Disons un mot maintenant de la réunion des ministres des affaires étrangères de l’Union Européenne à Luxembourg le 14 octobre.  Dans l’article d’un quotidien du soir qui en rend compte [4] , on note cette remarque introductive désabusée «Habituée à ses divisions et à une prudence obligée, compte tenu de ses difficultés pour concilier les vues  de 28 pays, la diplomatie européenne, etc. »  Mais au cas particulier, la remarque est inadaptée, car ce ne sont pas l’Irlande, la Suède, le Danemark et la Finlande qui ont bloqué le consensus, comme pour la taxation des « GAFA ». Ce sont les trois plus grandes puissances, l’Allemagne, la France et le Royaume-Uni, qui avaient des positions divergentes, au point qu’on est allé jusqu’à une condamnation verbale, mais sans mesure de contrainte. On pense au mot de Clemenceau « Pour prendre une décision, il faut être en nombre impair, et trois c’est déjà trop. » Bref, il n’y a pas eu de prise de position plus efficace pour contrecarrer les agissements turcs qu’il n’y en avait eu à Munich en 1938, contre Hitler. C’est un signal négatif d’une force extrême qui a ainsi été envoyé aux Kurdes, qui se voient contraints de repasser sous le joug de Bachar el-Assad. Signal également calamiteux pour l’Europe, au point que ce sont les États-Unis, avec leur Président au style de charretier,  (peut-être devrait-on dire de cow-boy ?), qui ont essayé de faire caler la mécanique lancée par le président turc. Mais en fait, c’est  la Russie qui a raflé la mise . Cela montre en tout cas que l’Europe reste un nain politique, et que l’axe Paris-Berlin est encore bien fragile.

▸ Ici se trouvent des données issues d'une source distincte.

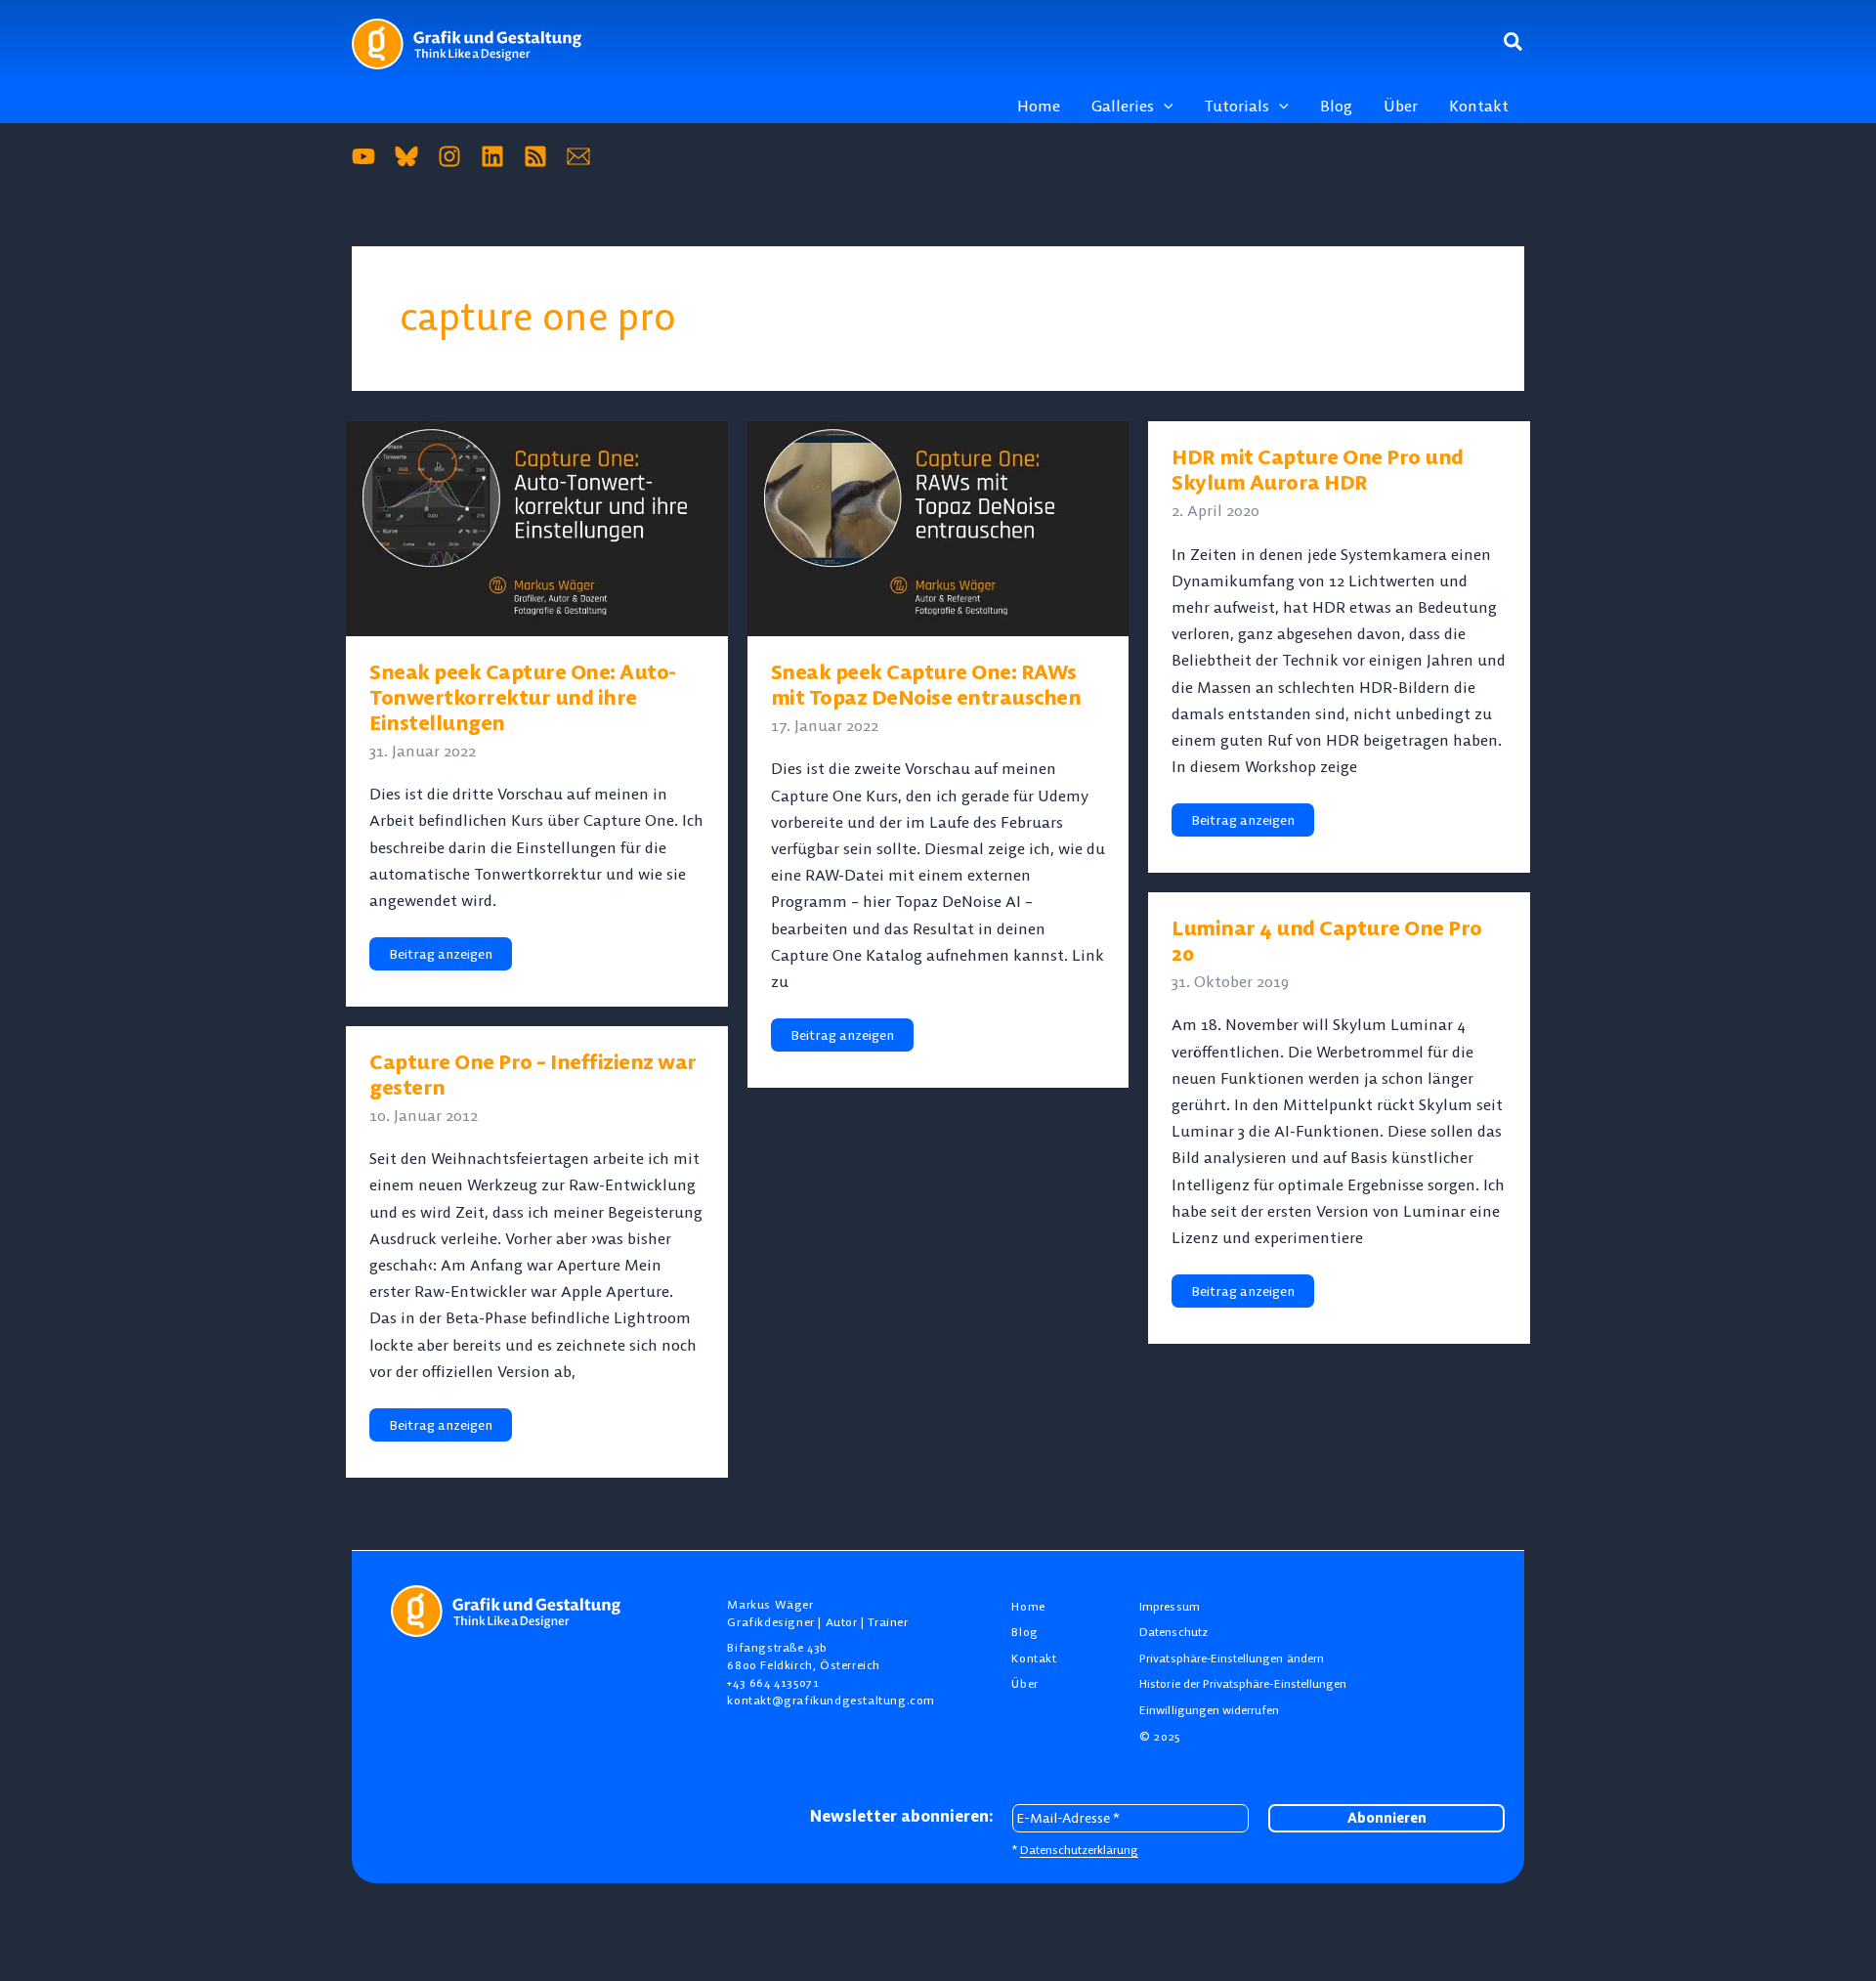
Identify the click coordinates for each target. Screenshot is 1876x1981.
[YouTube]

Troisième sujet de réflexion, pouvait-il y avoir une action internationale alternative? Ici encore deux observations. D’abord, la France suivant le Royaume-Uni a unilatéralement suspendu ses livraisons d’armes à la Turquie. Mais outre le fait qu’avec le Brexit, il est très difficile désormais d’avoir une unité de vue entre la France et le Royaume-Uni sur les questions de politique étrangère, la mesure prise est de peu d’efficacité. Car le montant des ventes d’armes françaises à la Turquie est faible, une cinquantaine de millions d’euros en moyenne annuelle sur dix ans, par rapport à ce qui a été récemment commandé par l’Arabie Saoudite (qui mène, contre des Chiites au Yémen, une guerre à connotations religieuses, qui n’est pas moins condamnable sur le plan moral que l’agression turque contre les Kurdes). Certains mettront en avant le principe de réalité, la vente d’armements est indispensable pour financer notre propre armement, mais les ventes d’armes tous azimuts ou presque sont indéniablement un facteur d’affaiblissement de la politique   étrangère, dès lors qu’elles contredisent gravement le discours officiel sur les valeurs qui sont les nôtres [5]

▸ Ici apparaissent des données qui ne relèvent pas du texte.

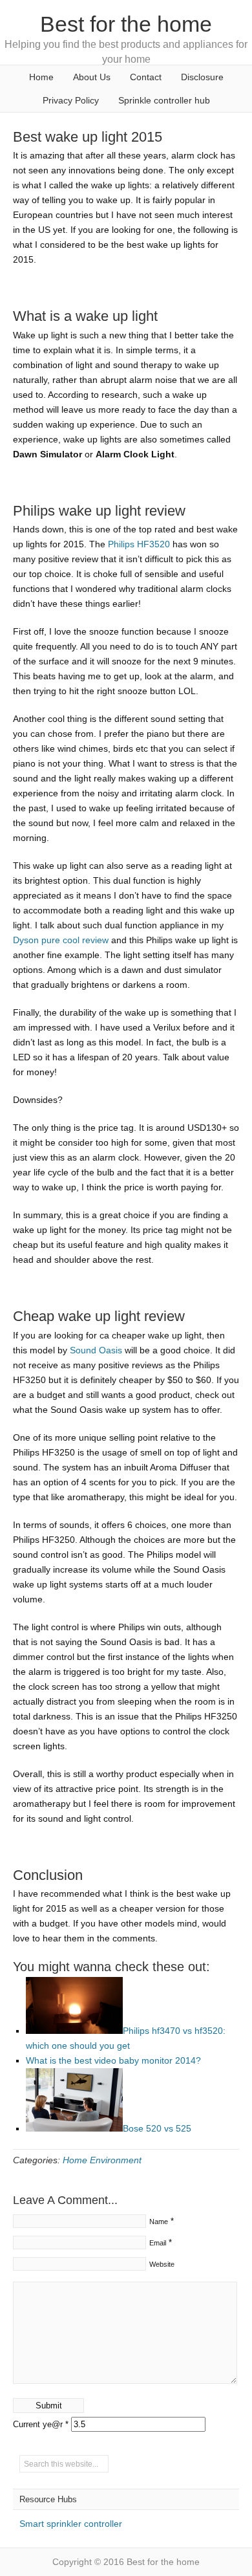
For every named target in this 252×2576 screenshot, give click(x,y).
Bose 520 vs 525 (157, 2128)
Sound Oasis (96, 1350)
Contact (146, 77)
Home (41, 77)
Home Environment (102, 2160)
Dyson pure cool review (61, 940)
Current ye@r (40, 2424)
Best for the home (126, 24)
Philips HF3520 (139, 544)
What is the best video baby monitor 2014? (113, 2060)
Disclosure (202, 77)
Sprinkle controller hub (164, 100)
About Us (91, 77)
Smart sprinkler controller (70, 2523)
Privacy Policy (71, 100)
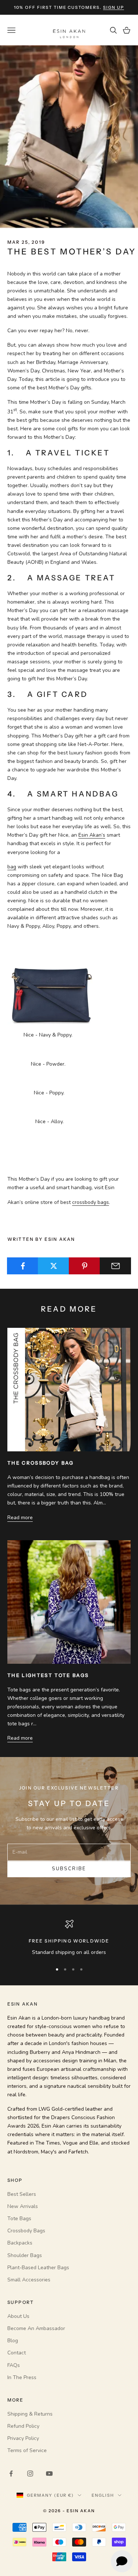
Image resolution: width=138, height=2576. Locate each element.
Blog (12, 2340)
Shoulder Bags (24, 2255)
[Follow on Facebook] (11, 2473)
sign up (113, 7)
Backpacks (19, 2242)
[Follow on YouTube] (49, 2473)
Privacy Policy (23, 2438)
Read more (20, 1517)
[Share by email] (115, 1266)
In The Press (21, 2377)
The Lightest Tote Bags (48, 1675)
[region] (69, 1938)
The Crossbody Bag (40, 1463)
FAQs (13, 2365)
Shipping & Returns (30, 2413)
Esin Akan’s (91, 835)
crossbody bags (90, 1202)
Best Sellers (21, 2194)
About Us (18, 2316)
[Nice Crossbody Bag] (51, 980)
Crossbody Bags (26, 2230)
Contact (16, 2352)
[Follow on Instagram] (30, 2473)
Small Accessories (28, 2279)
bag (11, 866)
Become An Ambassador (36, 2328)
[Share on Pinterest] (84, 1266)
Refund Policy (23, 2426)
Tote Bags (19, 2218)
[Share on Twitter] (53, 1266)
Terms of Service (27, 2450)
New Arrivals (22, 2206)
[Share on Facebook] (22, 1266)
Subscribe (69, 1868)
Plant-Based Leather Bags (38, 2267)
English (103, 2495)
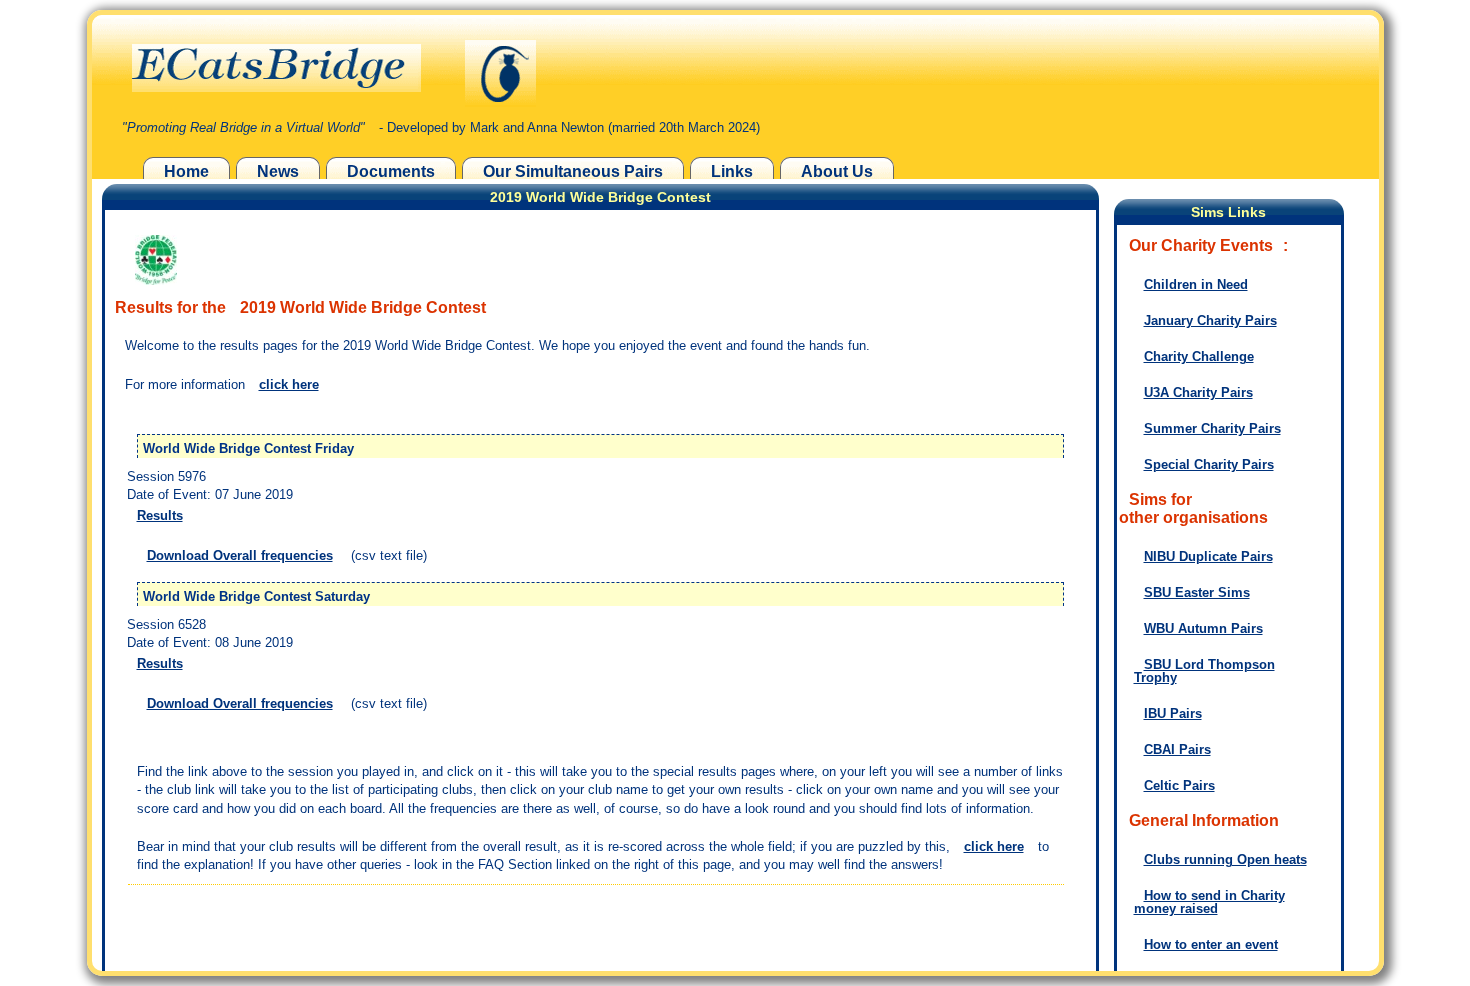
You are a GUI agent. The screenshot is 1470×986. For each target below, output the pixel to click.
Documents (391, 171)
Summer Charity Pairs (1212, 428)
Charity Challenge (1199, 356)
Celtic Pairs (1179, 785)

Enfin, dans une perspective d’action purement nationale, n’aurait-il pas fallu savoir prendre un risque en envoyant une force aéronavale pour contester en Syrie la supériorité aérienne turque dans la zone attaquée ? Mais le risque eût été grand de se trouver dans une situation cauchemardesque d’affrontement avec un pays membre de l’OTAN qui, de surcroît, aurait mis en œuvre  des systèmes d’armes anti-aériens très performantes achetés à la Russie ! Bref, il ne reste plus sur le plan militaire qu’à réfléchir sur la possibilité de faire face à l’avenir à une menace similaire à l’action de la Turquie (en s’inspirant de ce que les USA ont fait pour les talibans en Afghanistan avec la fourniture d’armes anti-aériennes légères, par exemple ?). Mais si l’on en a la volonté politique, cela demandera du temps et de l’argent.

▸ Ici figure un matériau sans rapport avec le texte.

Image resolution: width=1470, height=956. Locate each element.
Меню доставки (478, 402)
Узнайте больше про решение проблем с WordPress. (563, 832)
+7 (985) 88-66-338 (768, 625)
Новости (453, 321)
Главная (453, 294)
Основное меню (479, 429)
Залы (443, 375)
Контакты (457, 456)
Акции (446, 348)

Pour conclure, quelle sera la fin de l’histoire ? L’Europe est hors-jeu, la position des États-Unis est imprévisible du fait de son président, mais la Russie réussit à accroître son emprise sur la région, et sans doute aussi l’Iran. Or aucun de ces deux pays jusqu’à présent n’appuie la position du président turc. Celui-ci s’est engagé dans cette aventure militaire en espérant flatter les sentiments nationalistes de son peuple, alors que son parti est en position moins hégémonique dans l’opinion. Son pari n’est pas gagné et il lui faut maintenir la pression sur le plan répressif [6].
.Affaire à suivre donc, même si nous n’y pouvons à peu près rien, un espoir demeure cependant pour que revive la démocratie. L’issue la plus souhaitable serait que soit écarté ce pouvoir turc autoritaire, comme ce fut le cas en Argentine, après la guerre des Malouines. Mais au-delà des équilibres géostratégiques différents, les dictateurs argentins ont eu en face d’eux des personnalités au caractère bien trempé, Mrs Thatcher, Prime Minister, et l’amiral de la Flotte Sir Henry Leach, Premier Lord de la mer. On doit alors s’interroger sur le poids des circonstances, en se remémorant, qu’à Londres, fin mai 1940, Sir Winston Churchill n’a réussi à faire prévaloir son point de vue face aux partisans d’un accommodement avec Hitler, que parce qu’il a bénéficié du soutien de… Sir Neville Chamberlain7.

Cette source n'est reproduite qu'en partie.